Sir Ludovic insisted on being host, and ordered Donald's half-pint of beer and double whiskies for himself and Mr. Gyles. Mr. Wollaston, pleading a diet and the strict orders of Carlsbad medicos, produced a bottle of Berncastler out of a small brown handbag, and polished it off in capital style.
The meal itself consisted of soup, the famous fish-pie, a fricassee of chicken, saddle of mutton or sirloin of roast beef, sweet, savoury, and cheese, topped off with four of the biggest glasses of hunting port that Donald had ever seen. Conversation at lunch was almost entirely about the dole. The party then went back to the main club-room where Mr. Wollaston firmly but humorously pushed Sir Ludovic into a very deep chair, and insisted upon taking up the running with four coffees and four double kümmels. Then after a couple of rubbers of bridge, at which Donald managed to win a few shillings, they sallied out to play a second round. The golf was only indifferent in the afternoon. Sir Ludovic complained that, owing to the recrudescence of what he mysteriously called "the old trouble," he was finding it very difficult to focus the ball clearly, and Mr. Wollaston kept on over-swinging so violently that he fell over once and only just saved himself on several other occasions, and Mr. Gyles developed a fit of socketing that soon became a menace to the course, causing, as it did, acute nervous shocks to a retired major-general whose sunlit nose only escaped by a miracle, and a bevy of beauty that was admiring, for some reason, the play of a well-known actor-manager.
So after eight holes the afternoon round was abandoned by common consent, and they walked back to the club-house for more bridge and much-needed refreshment.
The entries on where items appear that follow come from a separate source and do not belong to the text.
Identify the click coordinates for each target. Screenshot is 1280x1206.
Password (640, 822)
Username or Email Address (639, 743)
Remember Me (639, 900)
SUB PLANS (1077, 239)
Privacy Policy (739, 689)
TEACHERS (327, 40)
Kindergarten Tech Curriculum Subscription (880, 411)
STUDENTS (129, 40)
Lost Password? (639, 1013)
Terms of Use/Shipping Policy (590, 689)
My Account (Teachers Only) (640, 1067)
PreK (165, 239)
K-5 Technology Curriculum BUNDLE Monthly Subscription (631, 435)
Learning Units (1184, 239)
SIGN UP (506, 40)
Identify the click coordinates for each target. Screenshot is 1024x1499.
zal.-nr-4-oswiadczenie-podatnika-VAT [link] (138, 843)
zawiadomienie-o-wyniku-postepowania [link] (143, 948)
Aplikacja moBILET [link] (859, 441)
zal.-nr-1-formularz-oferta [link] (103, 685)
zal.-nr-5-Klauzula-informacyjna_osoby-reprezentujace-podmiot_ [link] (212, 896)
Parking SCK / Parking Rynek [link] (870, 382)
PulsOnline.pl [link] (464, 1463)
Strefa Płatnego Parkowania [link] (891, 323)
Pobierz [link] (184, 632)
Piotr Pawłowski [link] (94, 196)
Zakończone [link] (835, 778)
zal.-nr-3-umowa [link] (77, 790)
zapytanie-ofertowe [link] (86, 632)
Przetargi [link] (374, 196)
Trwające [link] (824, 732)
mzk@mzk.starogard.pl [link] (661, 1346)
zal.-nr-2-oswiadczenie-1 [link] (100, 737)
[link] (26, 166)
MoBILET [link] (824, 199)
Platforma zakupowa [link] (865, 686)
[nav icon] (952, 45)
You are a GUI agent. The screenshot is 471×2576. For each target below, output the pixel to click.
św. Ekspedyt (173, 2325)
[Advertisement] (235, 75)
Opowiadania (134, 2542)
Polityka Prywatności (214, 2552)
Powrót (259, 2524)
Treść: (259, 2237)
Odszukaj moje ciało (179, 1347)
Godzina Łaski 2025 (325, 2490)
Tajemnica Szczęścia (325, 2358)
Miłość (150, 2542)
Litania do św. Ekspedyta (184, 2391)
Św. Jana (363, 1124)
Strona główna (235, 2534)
Donald was handed seventeen shillings as his inexplicable winnings over the eight holes. Later on, Sir Ludovic drove, or rather Sir Ludovic's chauffeur drove, Donald back to the corner of King's Road and Royal Avenue. On the way back, Sir Ludovic talked mainly about the dole.
Seated in front of the empty grate in his bed-sitting-room, Donald counted his winnings and reflected that golf had changed a great deal since he had last played it.